27. Representative from Beacon Investment on what industries can make you money right now

Representatives from Beacon Investment’s branch building the Lahore Smart City have precise job-related advice for postgrads who graduated during the pandemic.

“All the post-grad students, especially the ones that graduated during the pandemic ought to opt for an option that is mostly remote in nature and still generates a good income with all the lockdowns happening time to time. “Digitalized businesses such as digital marketing, coding, content marking etc that can be managed through software are the best and most durable options right now.”

28. Co-founder at Front Signs on how to find your way through failure

Gevorg Hambardzumyan knows how to run a print company in Los Angeles’ cut-throat market. Here’s his advice:

“Learn the art of failure. As an innovator, you have to get in the trenches. You have to be willing to sacrifice your strengths to break new ground. Go out there, make a fool of yourself and learn tricks others are too afraid to unlock.”

29. Founder at DMarket about adopting the doer’s mindset

From Vlad Panchenko, a serial entrepreneur, CEO, and founder at DMarket, an NFT marketplace that offers the technology to build gaming metaverses.

“My piece of advice — just do it now. Create an MVP and try to sell it. Create something and bring it to the customers asap. Don’t waste your time in the big corporations using an excuse, I’m learning from the best. The real entrepreneur learns from his or her own mistakes.”

30. Founder at Marquet Media on how exercising caution in the fast lane can lead to success

Kristin Marquet is a powerhouse founder, serial marketer, and contributor to some of the largest publications, including Forbes and Inc. She’s successfully running multiple companies such as Marquet-Media, Marquet.company, and FemFounder.co. Here’s Kristin’s advice.

“Make sure to conduct the right research before launching a business. Be smart and strategic about how you conduct market research. Ensure there’s a demand for what you want to offer before launching your first venture.”

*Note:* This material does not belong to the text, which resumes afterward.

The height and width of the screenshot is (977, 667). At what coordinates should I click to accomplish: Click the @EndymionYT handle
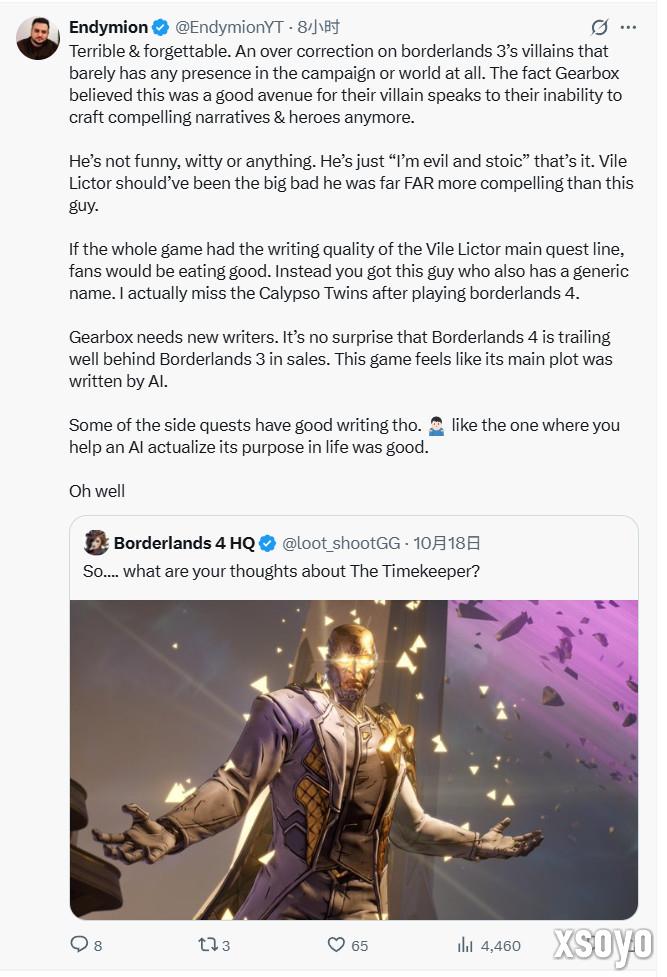coord(229,27)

31. Finance Coach with Nomadic FIRE on how to save an astonishing amount of money after college

Marco Sison is one of the prominent voices of the Financial Independence Retire Early (FIRE) movement. On his website, Nomad Fire, Marco is educating his audience on escaping the rat race and generating enough money to live freely anywhere in the world. Here’s his advice:

Is Your Job Letting You Work From Home? Job hack your location. Many companies have already decided to make remote work a permanent or semi-permanent business strategy in 2021. You can leverage working from home to save 30% to 50% by moving out of an expensive city. By not being tied to a specific city for work, you can reduce your monthly expenses by moving to a cheaper location. For example, crossing the border from an expensive state like California to a more affordable Nevada could save you 21% on your monthly expenses (Data Source: MO Economic Research and Information Center)”

32. Founder of Famous In Real Life on how to prepare for the real business

Mike Pasley is the founder of Famous In Real Life, an online t-shirt retailer with a mission to make you laugh. Here’s Mike’s advice.

“No matter what you studied in college, you will have to just jump right into entrepreneurship if that is what you want to do. You could take all the classes in the world, and perhaps you will want to take even more classes to help you after college, but even then you still have to take action and learn by doing.”
“Remember that this isn’t for a grade, it’s for you and the life you want for yourself. So set yourself daily and weekly goals in terms of completing realistic actions aimed towards growing your business. Don’t overthink things too much, and learn by seeing what happens from your efforts. The more you do, the more you’ll learn.”

Final thoughts

Starting a business is one of the most rewarding and brutal experiences.

I’d say that all the rewards were more than worth the risk and anxiety. I started my SaaS SEO Agency and writing business in my 20s. Both companies have been growing tremendously over the years.

I hope this story will help you find what you need to start your first business.